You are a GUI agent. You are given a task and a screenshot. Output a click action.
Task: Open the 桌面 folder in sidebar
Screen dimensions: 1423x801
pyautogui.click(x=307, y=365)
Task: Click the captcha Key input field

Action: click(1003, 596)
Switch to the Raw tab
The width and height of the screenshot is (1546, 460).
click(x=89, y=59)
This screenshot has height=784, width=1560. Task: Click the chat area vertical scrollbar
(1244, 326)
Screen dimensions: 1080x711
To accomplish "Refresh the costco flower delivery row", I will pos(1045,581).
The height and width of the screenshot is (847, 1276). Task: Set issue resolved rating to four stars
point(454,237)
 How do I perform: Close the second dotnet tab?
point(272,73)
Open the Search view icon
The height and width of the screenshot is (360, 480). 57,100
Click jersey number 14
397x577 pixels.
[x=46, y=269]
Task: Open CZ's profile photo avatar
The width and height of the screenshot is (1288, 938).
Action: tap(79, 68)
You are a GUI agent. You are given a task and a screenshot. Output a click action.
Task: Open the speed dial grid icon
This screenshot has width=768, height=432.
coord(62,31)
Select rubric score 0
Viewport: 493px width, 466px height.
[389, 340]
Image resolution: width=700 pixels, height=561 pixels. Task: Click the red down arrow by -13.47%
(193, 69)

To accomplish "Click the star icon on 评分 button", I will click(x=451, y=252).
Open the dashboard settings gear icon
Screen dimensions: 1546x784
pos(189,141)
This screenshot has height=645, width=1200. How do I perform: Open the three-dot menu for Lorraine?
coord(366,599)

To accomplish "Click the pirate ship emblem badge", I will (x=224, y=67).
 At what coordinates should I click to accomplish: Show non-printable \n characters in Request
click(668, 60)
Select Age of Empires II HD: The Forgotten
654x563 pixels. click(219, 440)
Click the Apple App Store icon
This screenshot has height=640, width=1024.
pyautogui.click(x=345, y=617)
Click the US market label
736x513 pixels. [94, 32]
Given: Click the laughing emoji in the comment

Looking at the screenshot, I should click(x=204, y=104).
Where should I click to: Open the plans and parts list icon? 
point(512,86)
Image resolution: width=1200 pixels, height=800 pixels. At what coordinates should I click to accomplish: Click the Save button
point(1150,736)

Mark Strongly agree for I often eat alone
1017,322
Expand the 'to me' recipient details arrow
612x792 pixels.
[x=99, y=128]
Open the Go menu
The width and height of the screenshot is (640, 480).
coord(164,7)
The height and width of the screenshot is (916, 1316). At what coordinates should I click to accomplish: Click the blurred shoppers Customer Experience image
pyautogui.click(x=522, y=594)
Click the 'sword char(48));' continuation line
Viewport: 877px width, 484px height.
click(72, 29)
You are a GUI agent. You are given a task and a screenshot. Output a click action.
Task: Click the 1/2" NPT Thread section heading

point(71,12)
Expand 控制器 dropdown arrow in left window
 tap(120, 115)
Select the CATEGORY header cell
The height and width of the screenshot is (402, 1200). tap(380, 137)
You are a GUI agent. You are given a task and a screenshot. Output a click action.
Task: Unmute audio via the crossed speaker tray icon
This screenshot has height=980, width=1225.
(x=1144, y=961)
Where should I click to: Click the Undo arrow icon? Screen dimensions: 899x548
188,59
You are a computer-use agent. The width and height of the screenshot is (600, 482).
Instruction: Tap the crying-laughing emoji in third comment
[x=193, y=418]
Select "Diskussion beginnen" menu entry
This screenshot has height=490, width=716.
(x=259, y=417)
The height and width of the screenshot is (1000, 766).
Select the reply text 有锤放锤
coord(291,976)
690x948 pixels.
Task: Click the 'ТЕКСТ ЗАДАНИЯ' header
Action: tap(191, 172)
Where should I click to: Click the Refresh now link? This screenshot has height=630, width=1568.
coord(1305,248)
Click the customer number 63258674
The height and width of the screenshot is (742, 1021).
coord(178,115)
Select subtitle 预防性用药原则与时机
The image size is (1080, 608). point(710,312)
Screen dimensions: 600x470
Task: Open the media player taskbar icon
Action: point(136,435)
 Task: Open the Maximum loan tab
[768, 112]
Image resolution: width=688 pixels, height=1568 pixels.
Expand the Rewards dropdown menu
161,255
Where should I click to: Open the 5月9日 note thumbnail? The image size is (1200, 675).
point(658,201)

━━━━━━━━━━━━━━━━━━━━━━━━━━━━━━

§ Work instructions:
From the records above, print exactly the lines that run from the line with "Image resolution: width=1200" to the line with "You are a computer-use", inclusive.

§ Answer box:
Image resolution: width=1200 pixels, height=800 pixels. At what coordinates should I click to accomplish: Click the Save button
point(1150,736)

Mark Strongly agree for I often eat alone
1017,322
Expand the 'to me' recipient details arrow
612x792 pixels.
[x=99, y=128]
Open the Go menu
The width and height of the screenshot is (640, 480).
coord(164,7)
The height and width of the screenshot is (916, 1316). At what coordinates should I click to accomplish: Click the blurred shoppers Customer Experience image
pyautogui.click(x=522, y=594)
Click the 'sword char(48));' continuation line
Viewport: 877px width, 484px height.
click(72, 29)
You are a GUI agent. You are given a task and a screenshot. Output a click action.
Task: Click the 1/2" NPT Thread section heading

point(71,12)
Expand 控制器 dropdown arrow in left window
 tap(120, 115)
Select the CATEGORY header cell
The height and width of the screenshot is (402, 1200). tap(380, 137)
You are a GUI agent. You are given a task and a screenshot. Output a click action.
Task: Unmute audio via the crossed speaker tray icon
This screenshot has height=980, width=1225.
(x=1144, y=961)
Where should I click to: Click the Undo arrow icon? Screen dimensions: 899x548
188,59
You are a computer-use agent. The width and height of the screenshot is (600, 482).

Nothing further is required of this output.